Serbian Foreign Minister Vuk Jeremic
BELGRADE -- Serbia will decide this week whether to return its diplomats to European Union countries, as it tries to improve ties with the bloc and win candidate status by the end of 2008, Foreign Minister Vuk Jeremic has said.

The ambassadors were pulled from more than 40 countries, including the United States, the majority of EU and NATO members, and some Asian and Middle Eastern states, which recognized Kosovo's independence earlier this year.

"Following talks in Paris, Moscow, and New York and consultations with President Boris Tadic, the Foreign Ministry has decided to ask the government at its next session to ... allow the return of ambassadors to EU states and the normalization of ties," Jeremic was quoted by the Beta news agency as saying.

The plan, which is backed by Russia, would not mean giving up the fight to keep Kosovo part of Serbia, Jeremic said, responding to hard-liners' accusations that the decision would amount to capitulation.
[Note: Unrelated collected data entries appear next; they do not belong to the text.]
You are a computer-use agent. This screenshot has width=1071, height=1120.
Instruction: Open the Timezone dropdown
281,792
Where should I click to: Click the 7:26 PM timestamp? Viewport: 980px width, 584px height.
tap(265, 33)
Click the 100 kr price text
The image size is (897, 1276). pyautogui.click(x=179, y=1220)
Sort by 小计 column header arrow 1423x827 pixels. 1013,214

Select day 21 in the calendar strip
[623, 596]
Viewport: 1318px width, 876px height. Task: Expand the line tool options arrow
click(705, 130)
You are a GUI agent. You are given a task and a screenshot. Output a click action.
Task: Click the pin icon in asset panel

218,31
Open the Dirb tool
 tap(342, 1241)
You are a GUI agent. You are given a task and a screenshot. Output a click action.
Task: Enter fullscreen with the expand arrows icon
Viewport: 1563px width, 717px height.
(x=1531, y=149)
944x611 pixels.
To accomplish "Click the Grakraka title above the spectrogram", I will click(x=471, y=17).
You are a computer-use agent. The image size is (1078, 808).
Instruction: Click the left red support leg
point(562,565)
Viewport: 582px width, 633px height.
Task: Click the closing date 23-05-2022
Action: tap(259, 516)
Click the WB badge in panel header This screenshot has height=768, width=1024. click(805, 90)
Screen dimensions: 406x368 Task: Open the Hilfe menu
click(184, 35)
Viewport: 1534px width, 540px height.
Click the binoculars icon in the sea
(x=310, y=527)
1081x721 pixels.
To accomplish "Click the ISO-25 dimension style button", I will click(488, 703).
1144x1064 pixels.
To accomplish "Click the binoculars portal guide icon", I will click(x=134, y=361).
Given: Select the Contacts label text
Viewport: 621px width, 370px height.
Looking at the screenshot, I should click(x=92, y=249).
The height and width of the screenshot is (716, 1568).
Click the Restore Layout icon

Jeremic said ambassadors to non-EU countries who were removed over Kosovo will remain in Belgrade but Serbia could make the pragmatic decision to overlook the recognition of Kosovo by EU countries in favor of closer ties.

Normalizing ties with the EU is critical to Serbia's efforts to win EU candidate status by the end of the year and also have visa requirements removed for its citizens who want to travel to the bloc, said Jeremic, a liberal who had served as foreign minister in the cabinet of Prime Minister Vojislav Kostunica.

Kostunica's 10-month-old coalition collapsed in March, with Kostunica blaming deep differences with pro-Western liberals over EU membership and Kosovo.

'Soft Approach'

Milan Ivanovic, the leader of the Serbs in northern Kosovo, denounced returning the diplomats, calling it "a soft approach to recognizing independent Kosovo."

Slobodan Samardzic, former minister for Kosovo and a close Kostunica's ally, called it "capitulation."

Behind it all is the capitulation of Serbia, and in the absence of defending Kosovo, even Russia itself has given up on the firm defense of Serbia's sovereignty and territorial integrity.
"Behind it all is the capitulation of Serbia, and in the absence of defending Kosovo, even Russia itself has given up on the firm defense of Serbia's sovereignty and territorial integrity," he told Beta news agency.

Jeremic said Serbia could use closer ties to influence EU actions in Kosovo.

"Talks on the future make-up of the international civilian presence in the southern Serbian province under the auspices of the UN will start next week," Jeremic said, adding that he would formally invite new UNMIK chief in Kosovo, Italian diplomat Lamberto Zanier, to come to Belgrade for talks.

Jeremic said Serbia did not change its mind and still wanted any international presence in Kosovo to be in line with the 1244 Resolution and confirmed by the Security Council.

"We respect the EU readiness to assume a very important role in the civilian presence in Kosovo but that cannot happen without Serbia's consent or without the Security Council's approval," Jeremic said.

Jeremic is a member of a pro-Western bloc which formed the new ruling coalition this month with the Socialists of late autocrat Slobodan Milosevic.

The leader of the Socialists, Ivica Dacic, said his party wanted Serbia to open up, but there had to be a clear plan.

Serbia's closer ties with the European Union still hang on its full cooperation with The Hague tribunal, which means the arrest and handover of the remaining fugitive war crime indictees wanted by the United Nations' court.